If R9 390X delivers 90-91% of the performance of Titan X and sells for $599-649, it will be a winner as long as it's competitive with the consumer GM200 6GB card.
With Maxwell, it seems this forum has completely lost its mind because people now completely ignore price/performance, ignore VRAM limits (960's 2GB is basically dismissed as an issue since well you can just lower IQ settings!!! Brilliant idea!). More or less every NV feature under the sun is hyped like the best thing ever, while every single AMD feature (like XDMA smoothness, Eyefinity, etc.) is ignored. 3.5GB stuttering on 970 SLI - nah who cares. SLI stuttering with FCAT - nah, who cares. AMD is even being blamed for CF failures in GW. :hmm: GPU reviewers are afraid to criticize NV because NV now has most of the bargaining power for ads/review samples. They have become like puppets (HardOCP's 960 reviews).
You know what - at this point AMD might as well go bankrupt/close their GPU division because if the market wants/is OK with $550 mid-range 980, $800 980Ti and $1000 Titan X, what's even the point of AMD's GPU division existing? I mean if we are going down the path that AMD fails automatically unless it beats a $1000 card, what's the point of even having 2 competing firms if NV already satisfies 80%+ of the market's needs?
Sounds like a total waste to have a choice! According to people in this thread, including you, unless you have the performance crown, you might as well not release anything. Really now?
So you are saying you'd rather buy a $999 R9 390X that's 5% faster than the Titan X over a $549 R9 390X with 90% of the performance of the Titan X? There is nowhere on the price/performance spectrum that R9 390/390X would fall that would make it a better buy than the Titan X? I guess 99% of people on this forum are making 6 figures where $1000 and $2000 for a pair of high-end cards is peanuts. :sneaky:
In your post you already say that 980 was an irrational purchase against 970/290X but you suddenly think R9 390X must be as fast or faster than the Titan X to make sense because it's late? It's amazing how a small minority of Titan X owners on the forums and the constant NV hype and AMD bashing has gotten to some people's heads. This is the first generation of GPUs where people are blatantly defending the failure that is the 960 and are actually justifying why it's better than the R9 290. If 960 was an AMD card, and R9 290 was an NV card, under no circumstances would the 960 be recommended. Sometimes I think of just quitting these forums because the bias in favour of NV is so deep now, it's impossible to have logical discussions.
Whatever. In my country the Titan X would cost me >
$1,200 USD. I don't care even if hypothetically 99.9% of the GPU market thinks $550 mid-range and $1000 flagships are good buys. I don't follow the herd and I was taught to think for myself. IMO, what we are seeing now is all the green fans coming out of the woodwork because they feel AMD is basically finished and they are just revealing their true colours. With nearly 80% market share for NV, they feel they can talk more smack now since the majority of the market will back their opinion, no matter how irrational. Also, it's far easier to be a part of the majority than to stand up for your own beliefs against the majority.

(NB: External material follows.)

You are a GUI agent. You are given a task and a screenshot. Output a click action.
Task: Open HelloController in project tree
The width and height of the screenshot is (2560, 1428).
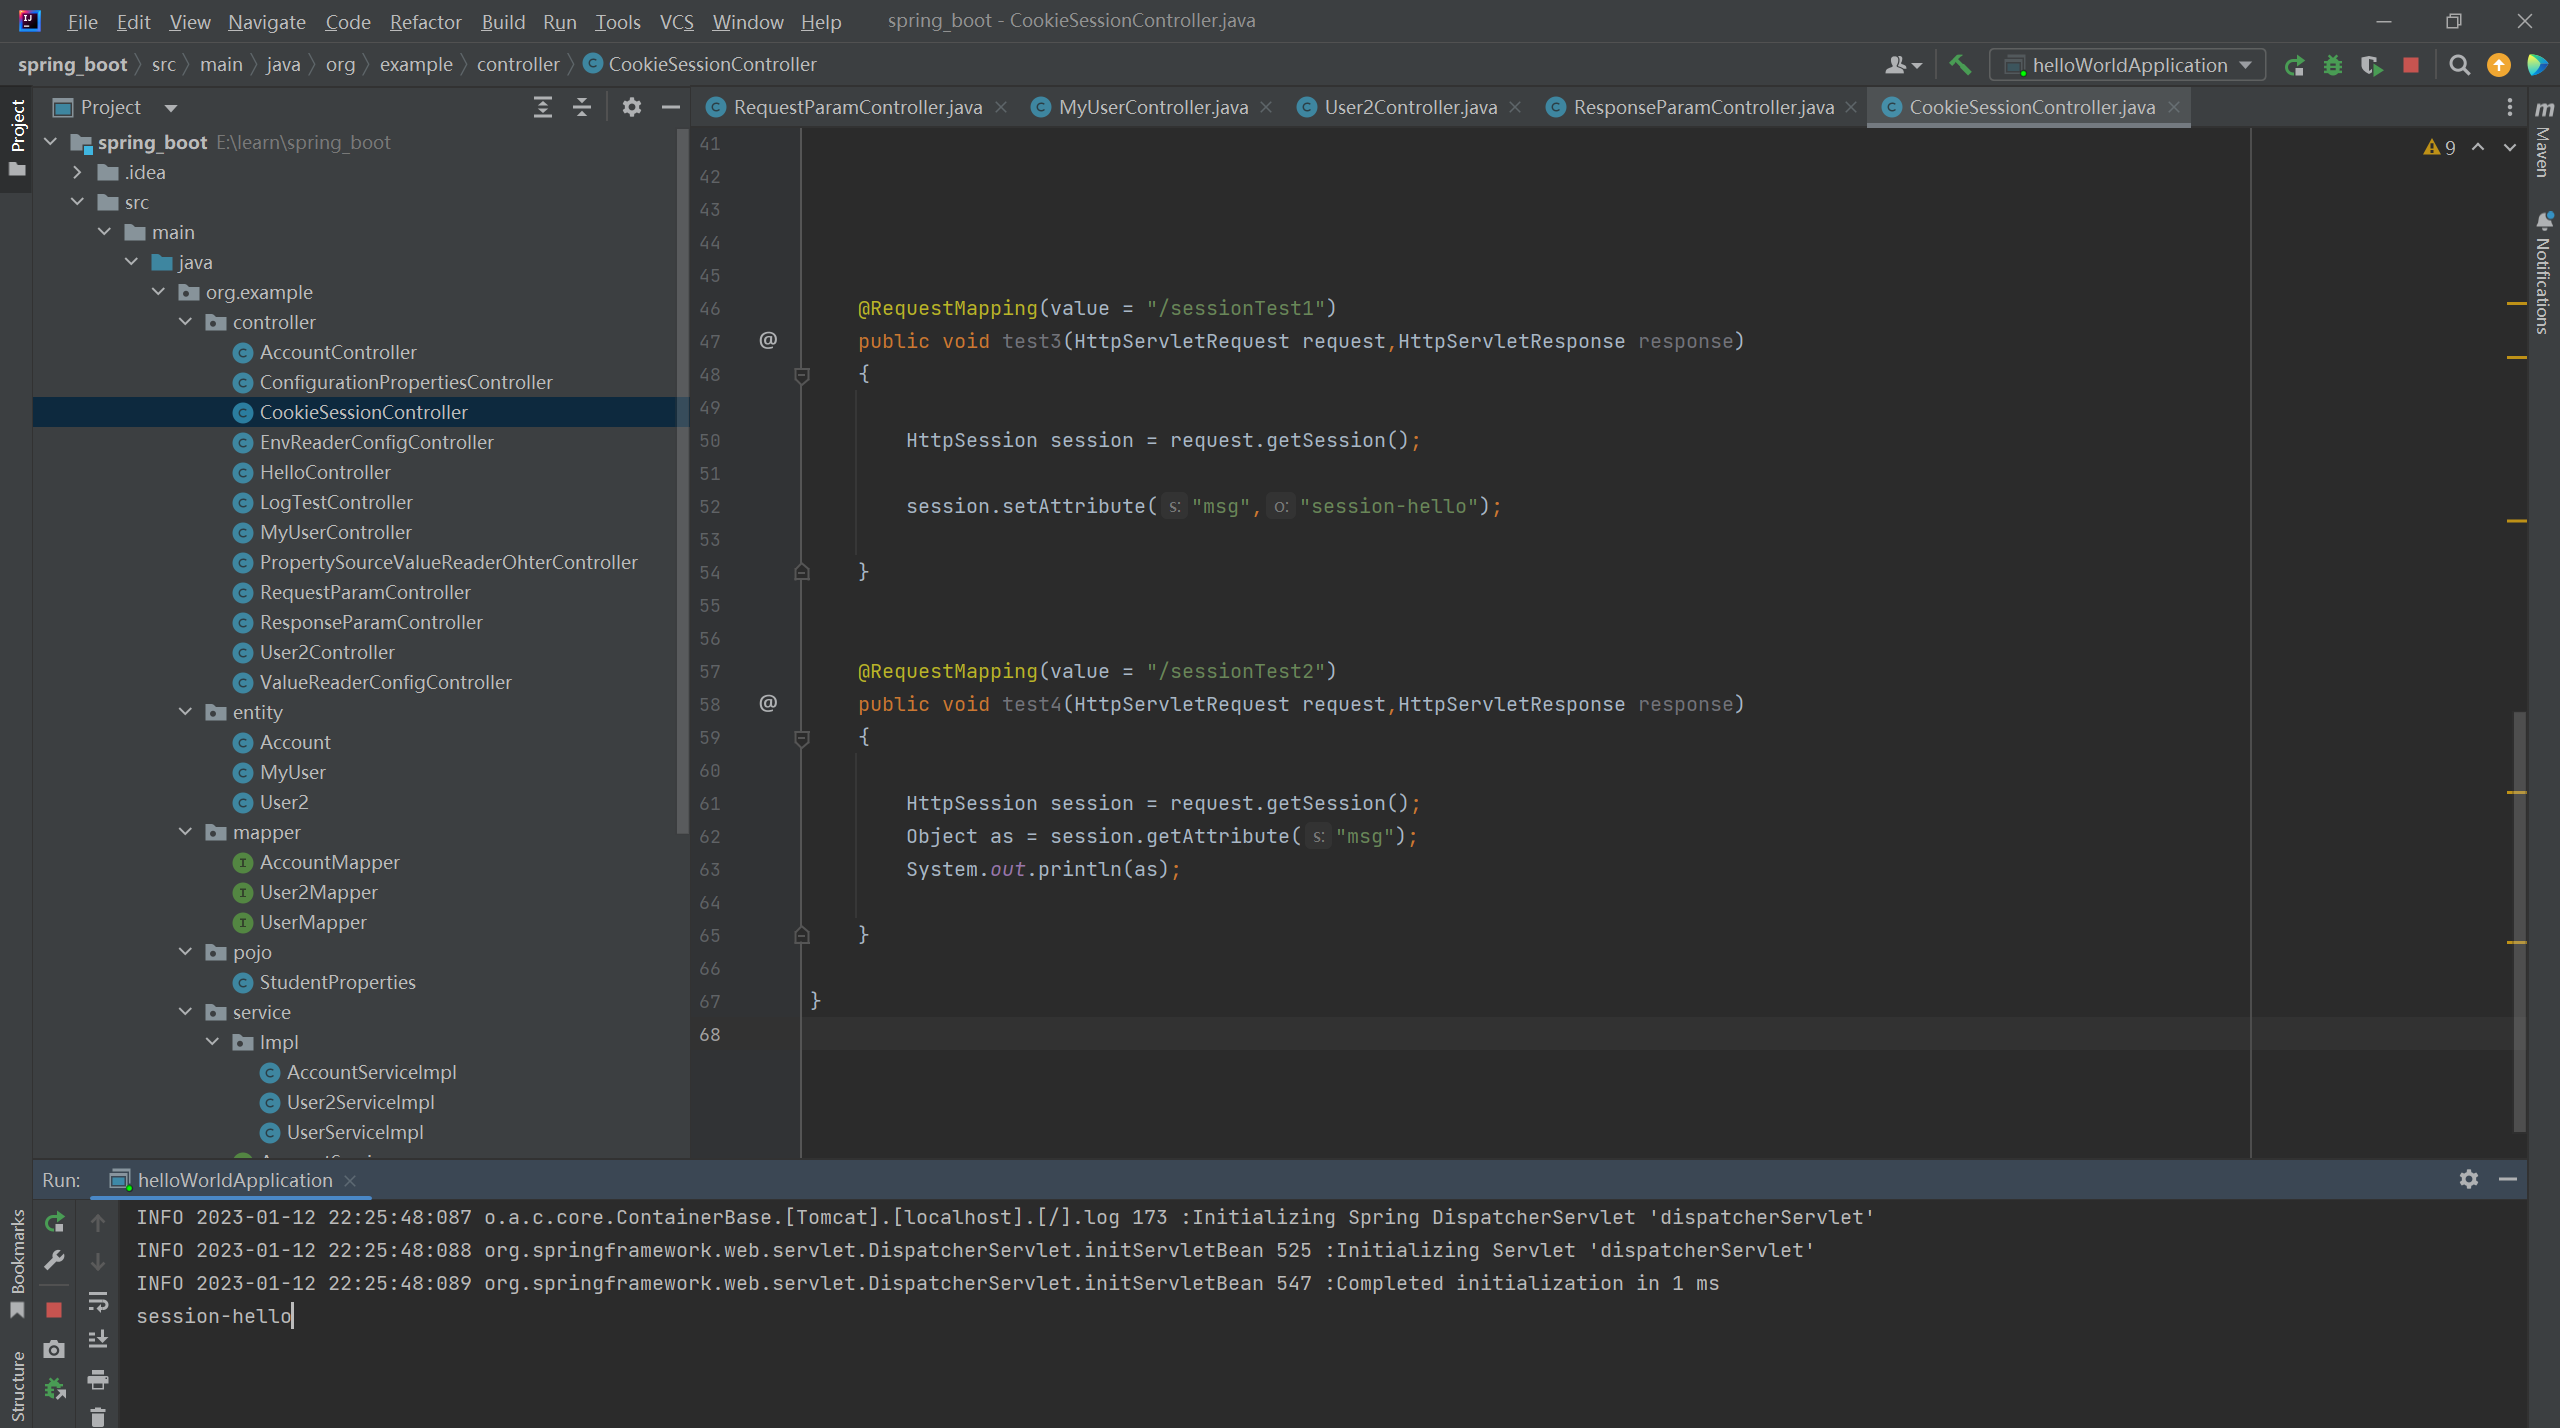325,472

If R9 390X comes in just 10% slower than the Titan X and costs say $600-650, they'll just bash it for being late and underpowered. I pretty much 100% expect for this outcome to happen
if R9 390X is slower. If R9 390X actually ties or beats the Titan X, they'll say who cares since it's late and they had Titan X performance for X months, blah blah blah. I guess the term enthusiast has changed over the years to mean whoever can afford to spend the most on PC parts.
Honestly, some people on these forums need to ask themselves - what's even the point of AMD if NV delivers 100% of the time every generation and they think without AMD NV won't slow down progress or raise prices? In that case, AMD doesn't need to exist, period.